Directions: For this exercise, output the entries below exactly from the line that holds "Expand the BROWSE dropdown menu" to the line that holds "Given: Open the", both ends included. No pictures belong in the copy.
----- Records supplied -----
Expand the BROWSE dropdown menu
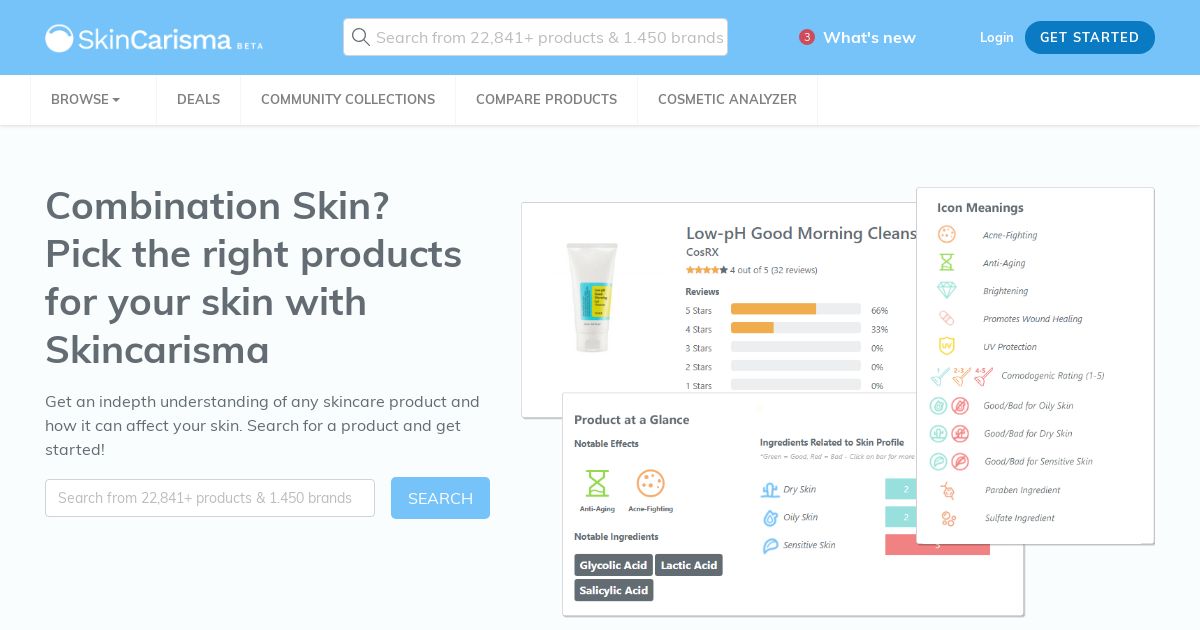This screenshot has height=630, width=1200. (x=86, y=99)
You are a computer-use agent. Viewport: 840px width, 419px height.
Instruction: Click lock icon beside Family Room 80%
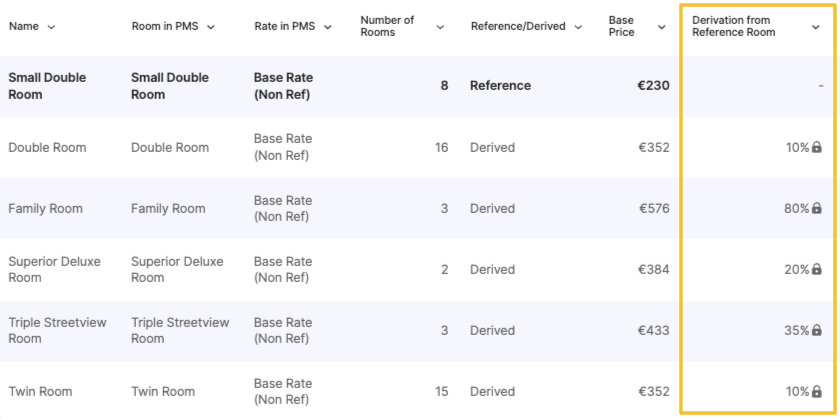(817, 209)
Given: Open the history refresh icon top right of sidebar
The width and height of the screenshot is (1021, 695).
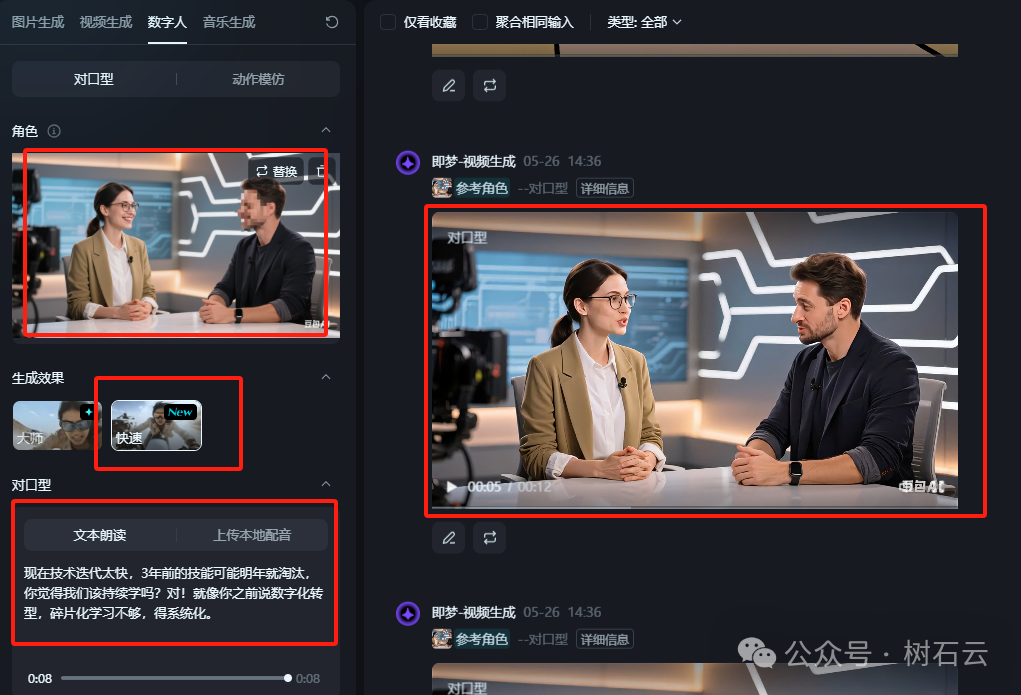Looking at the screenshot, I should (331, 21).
-----
----- Records supplied -----
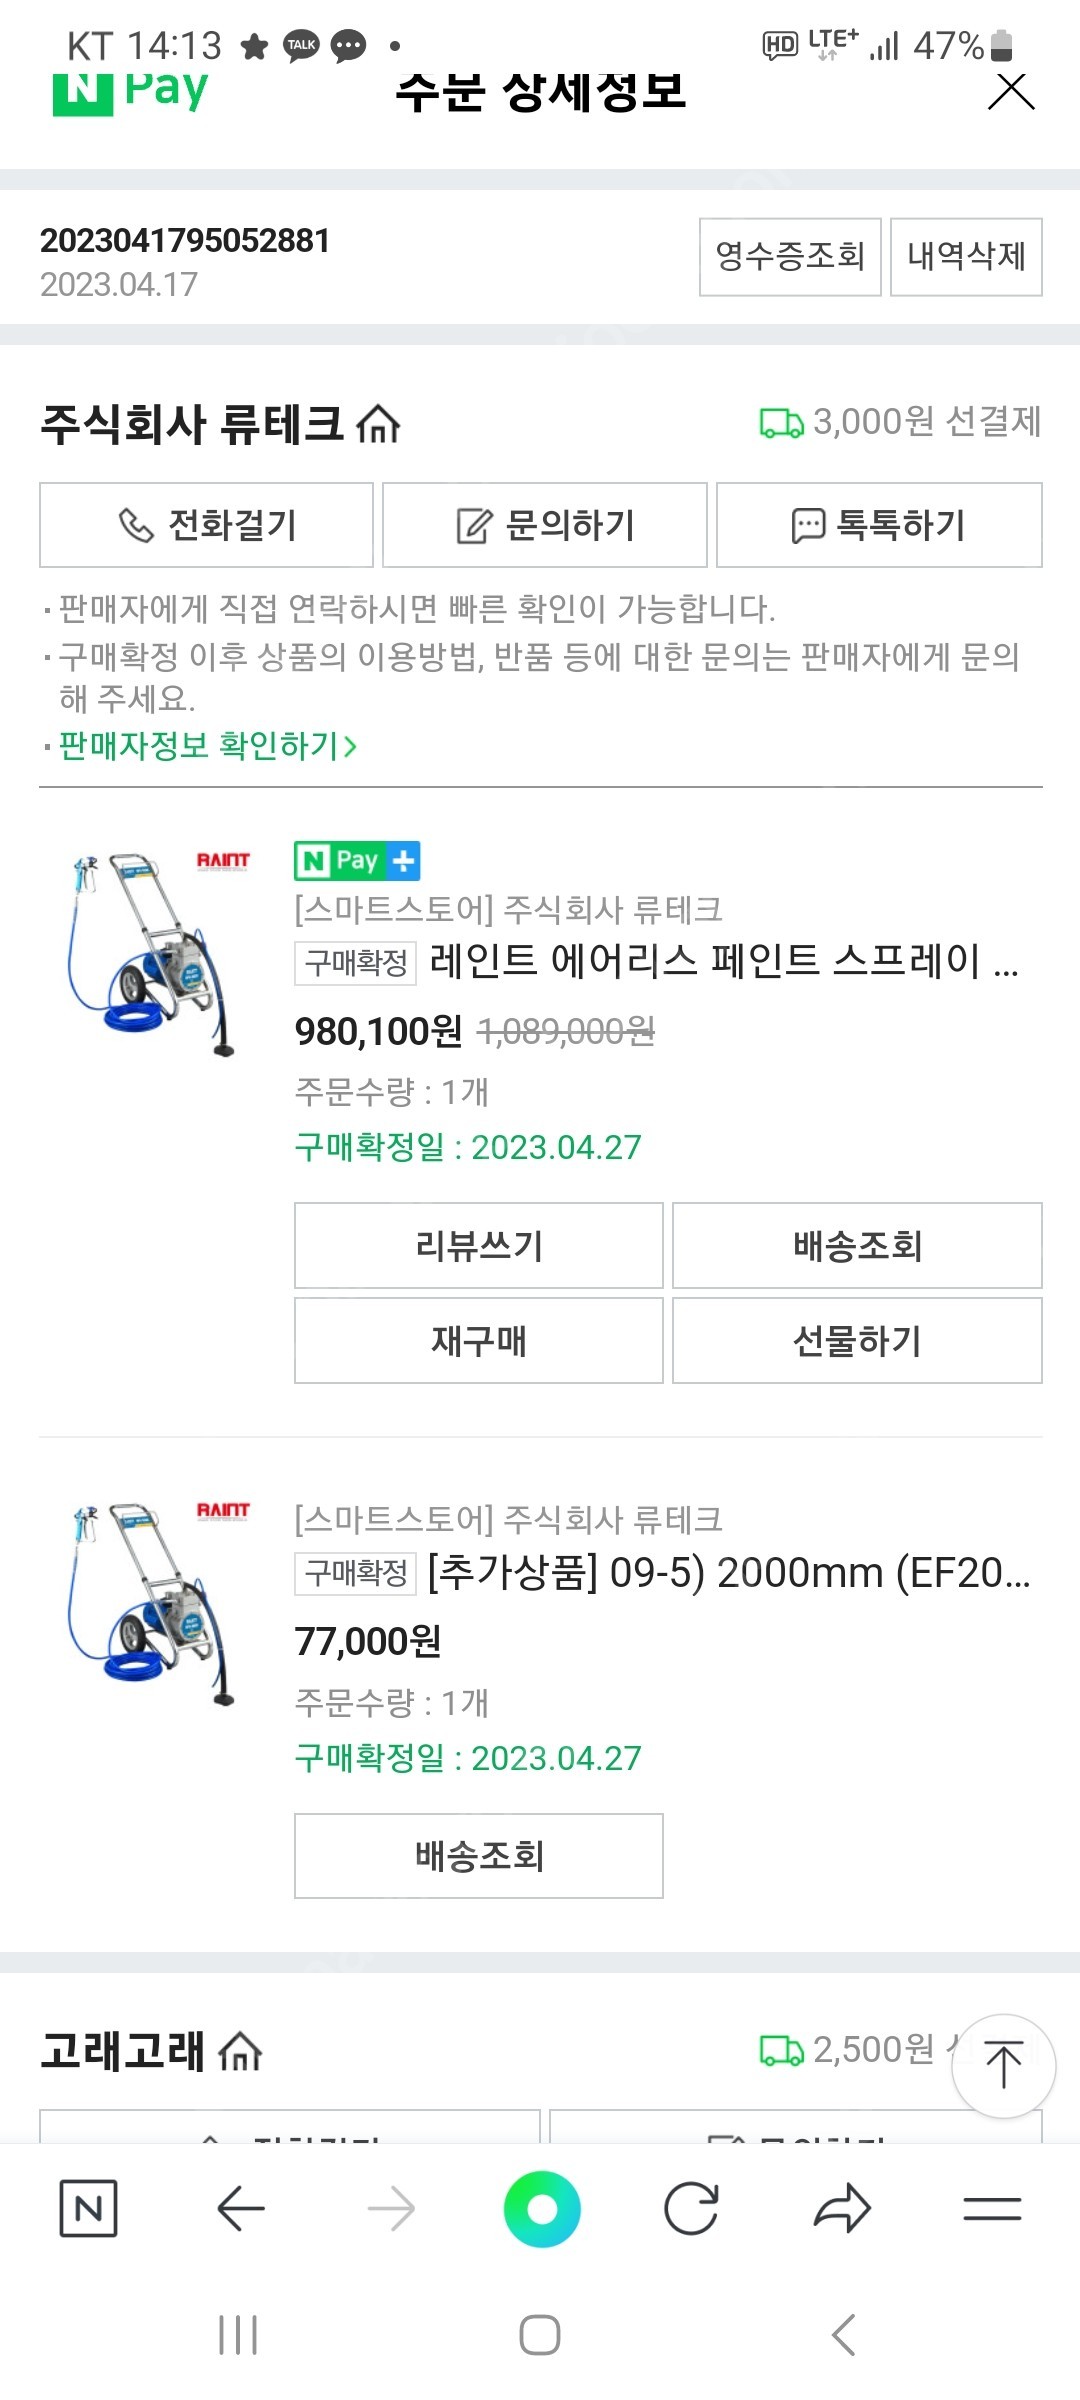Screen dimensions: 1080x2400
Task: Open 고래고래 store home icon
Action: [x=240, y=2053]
-----
Output for this exercise:
Expand the BROWSE dropdown menu
This screenshot has height=630, width=1200. (x=86, y=99)
You are a computer-use agent. Viewport: 840px width, 419px height.
Instruction: Click lock icon beside Family Room 80%
(817, 209)
Given: Open the history refresh icon top right of sidebar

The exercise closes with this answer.